Lysacek seemed to realize this, but instead of simply apologizing, he first tried to distract followers by talking about a Twitter impostor posing as him (the offensive tweet was clearly from his official account), and then claiming his account had been hacked. I'm not buying that a hacker wrote the Johnny Weir tweet, especially since, as Gender Test THIS points out, it appeared right before some innocuous tweets about birthday wishes and lunches with friends. More likely: Lysacek said something homophobic and transphobic, and then tried to cover it up with various lame excuses.

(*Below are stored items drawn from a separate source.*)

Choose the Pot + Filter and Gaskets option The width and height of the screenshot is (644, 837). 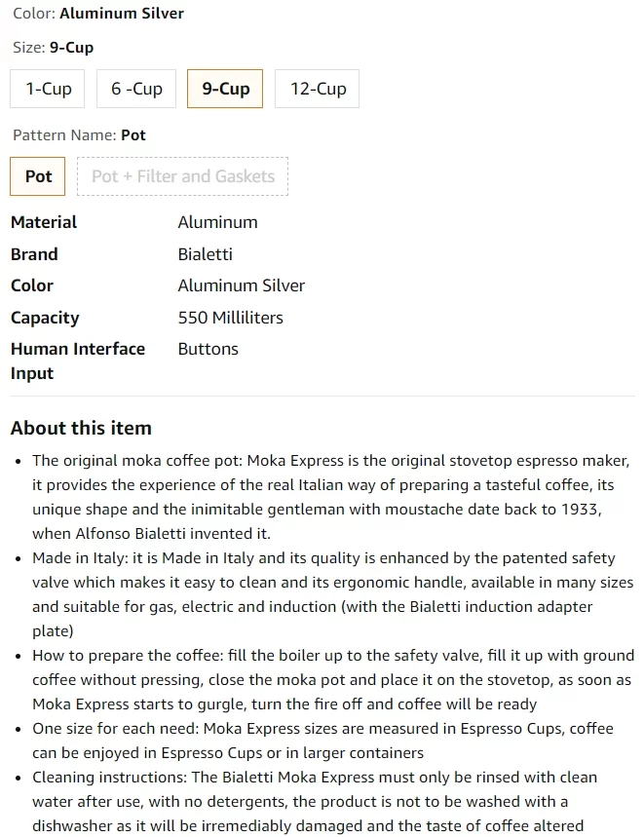tap(182, 176)
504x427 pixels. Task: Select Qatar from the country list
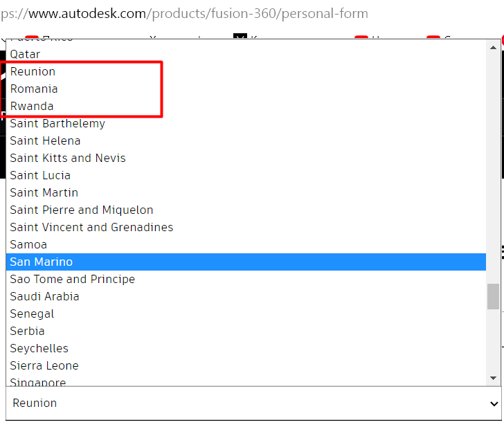tap(25, 54)
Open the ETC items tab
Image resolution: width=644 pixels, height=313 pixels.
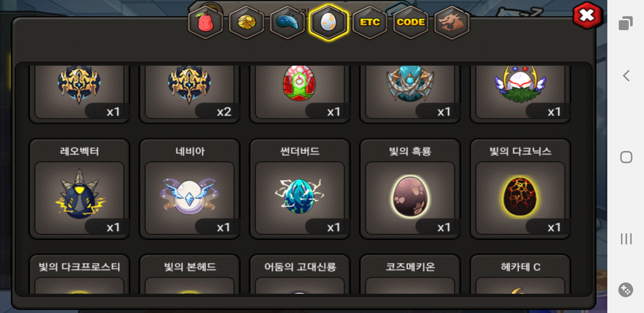370,23
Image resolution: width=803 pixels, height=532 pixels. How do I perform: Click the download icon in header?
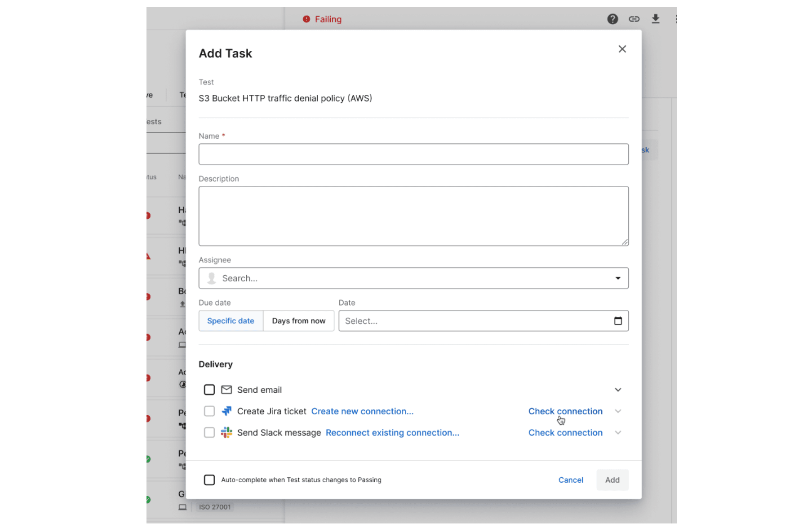point(656,19)
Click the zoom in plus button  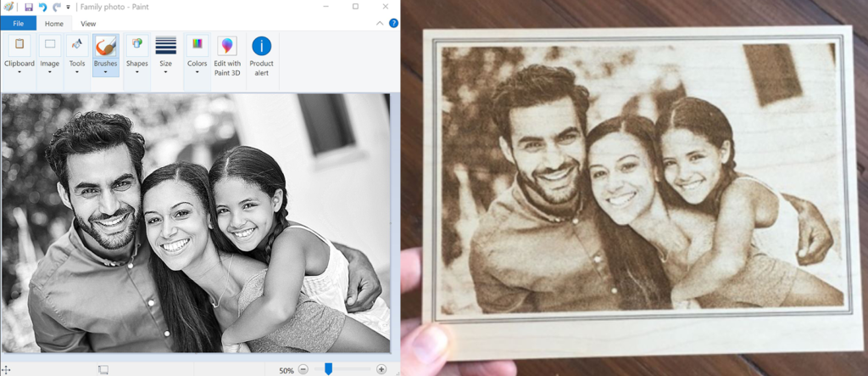pyautogui.click(x=381, y=369)
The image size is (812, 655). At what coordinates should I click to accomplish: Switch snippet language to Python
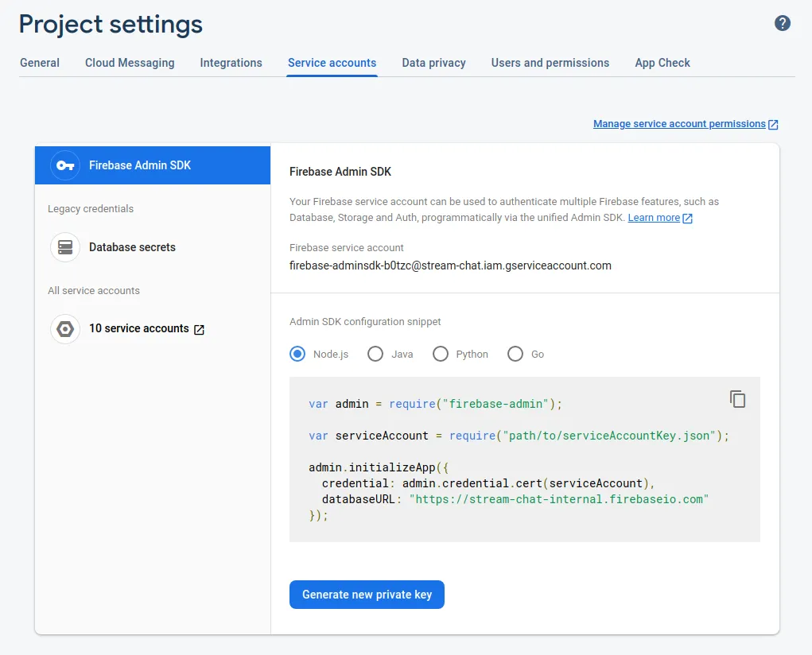pyautogui.click(x=441, y=354)
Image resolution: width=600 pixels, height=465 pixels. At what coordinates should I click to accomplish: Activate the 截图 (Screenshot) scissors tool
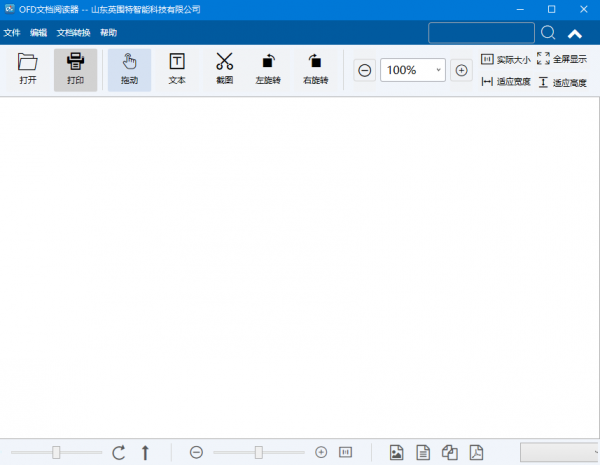click(224, 63)
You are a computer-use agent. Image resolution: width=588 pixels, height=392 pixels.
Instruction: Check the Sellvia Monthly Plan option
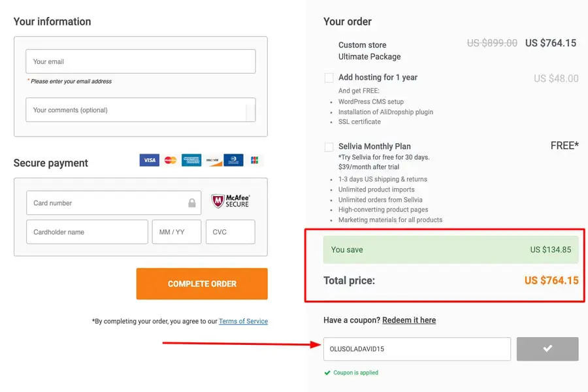point(329,147)
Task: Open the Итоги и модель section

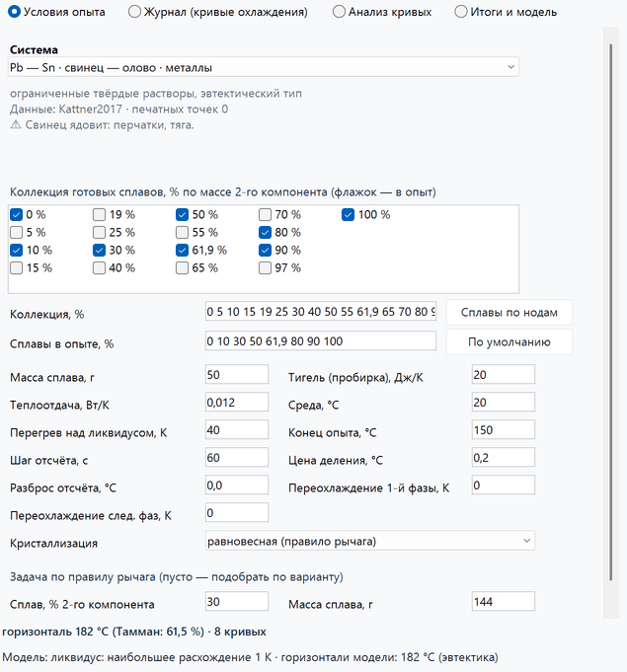Action: tap(460, 12)
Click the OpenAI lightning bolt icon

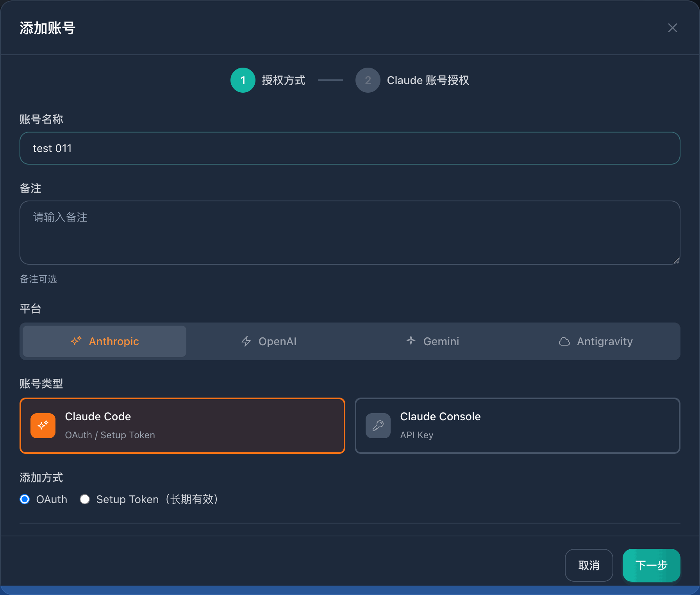[x=246, y=341]
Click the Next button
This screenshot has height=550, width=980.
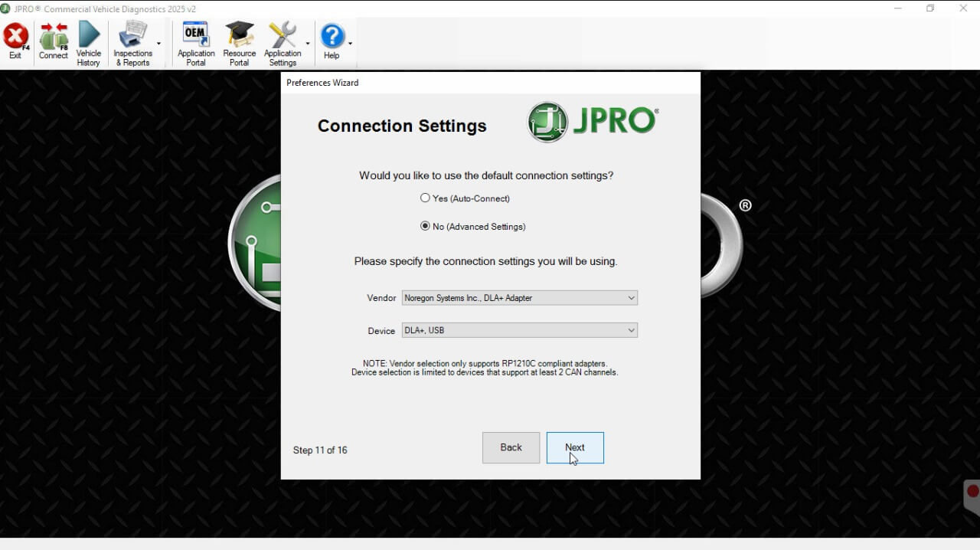pyautogui.click(x=575, y=447)
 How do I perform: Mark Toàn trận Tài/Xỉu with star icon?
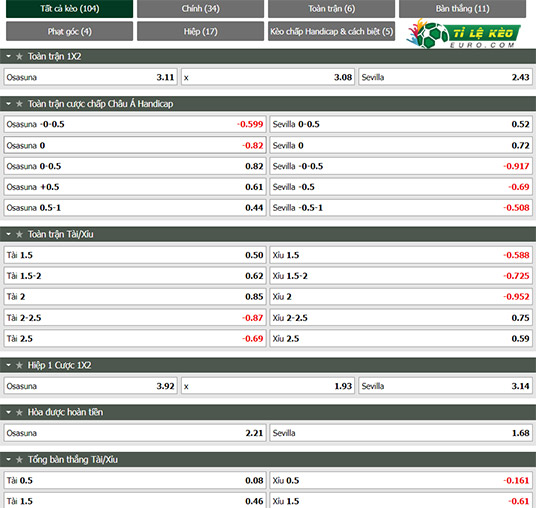click(19, 234)
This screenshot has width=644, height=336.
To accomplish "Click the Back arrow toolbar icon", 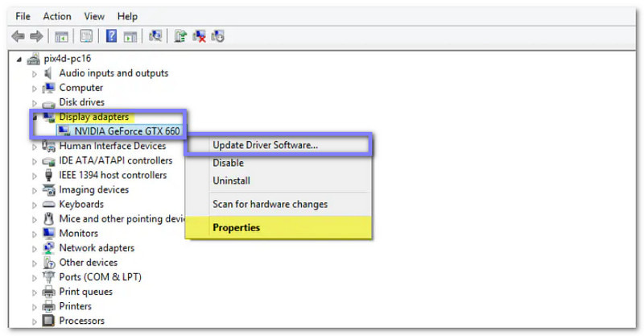I will coord(19,35).
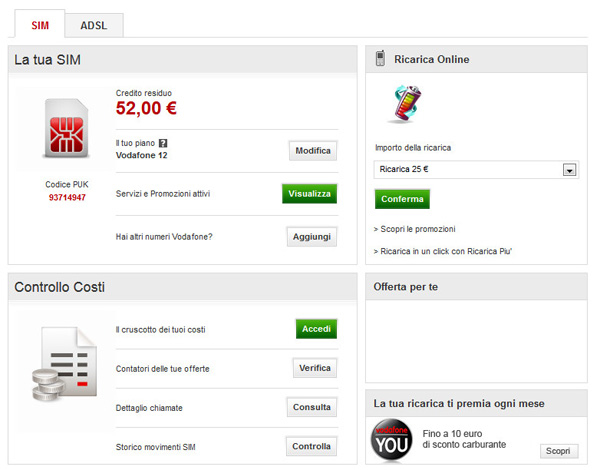The height and width of the screenshot is (470, 600).
Task: Open the costs dashboard with Accedi
Action: (x=316, y=329)
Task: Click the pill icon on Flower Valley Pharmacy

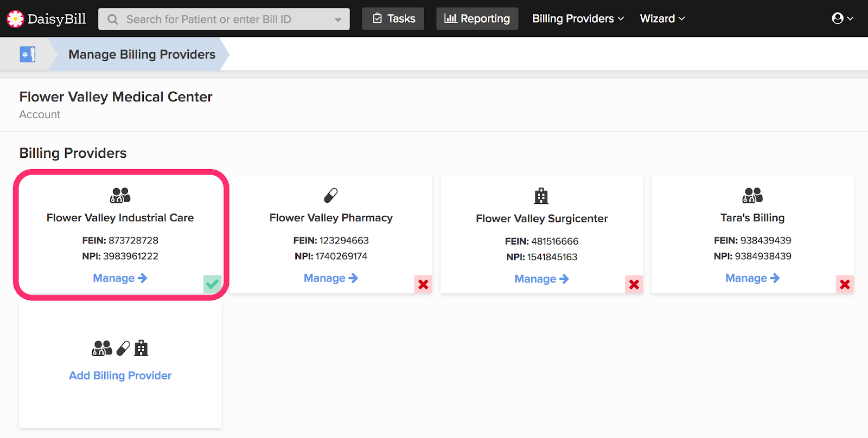Action: pos(331,195)
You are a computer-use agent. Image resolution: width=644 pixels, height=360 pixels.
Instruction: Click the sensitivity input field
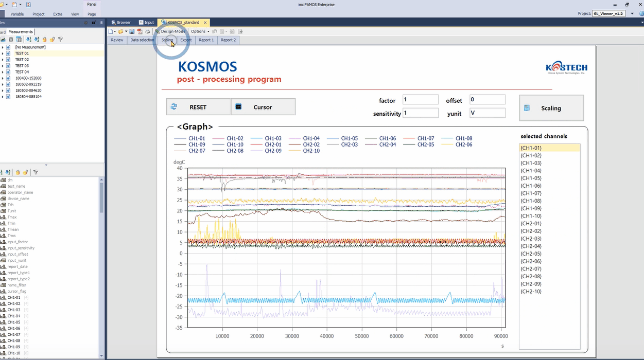coord(420,113)
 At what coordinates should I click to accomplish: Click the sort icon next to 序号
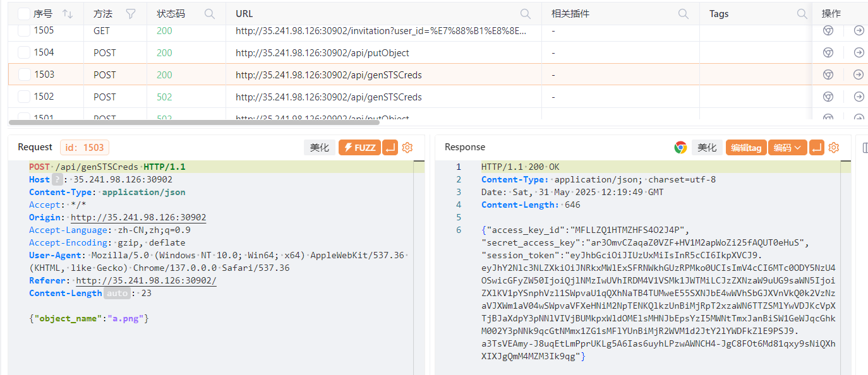[x=68, y=14]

Weir has worked against the exact kind of gender-identity bigotry Lysacek espoused — as Slate's Bedford Hope wrote, he once gave a motivational speech at a camp for gender-variant and transgender kids. Weir told them,
I've fallen. I've screwed up. The thing is just sparkle so much that nobody notices. Yeah, that's it. Sparkle! We've got to sparkle!
Unfortunately, there are still those who take said "sparkle" as an excuse to be an asshole, and who think of gender as something that should be policed from the outside. Weir sets an example to kids everywhere, showing that they can construct their own identities creatively and joyfully — it's truly sad that Lysacek chose to send the opposite message.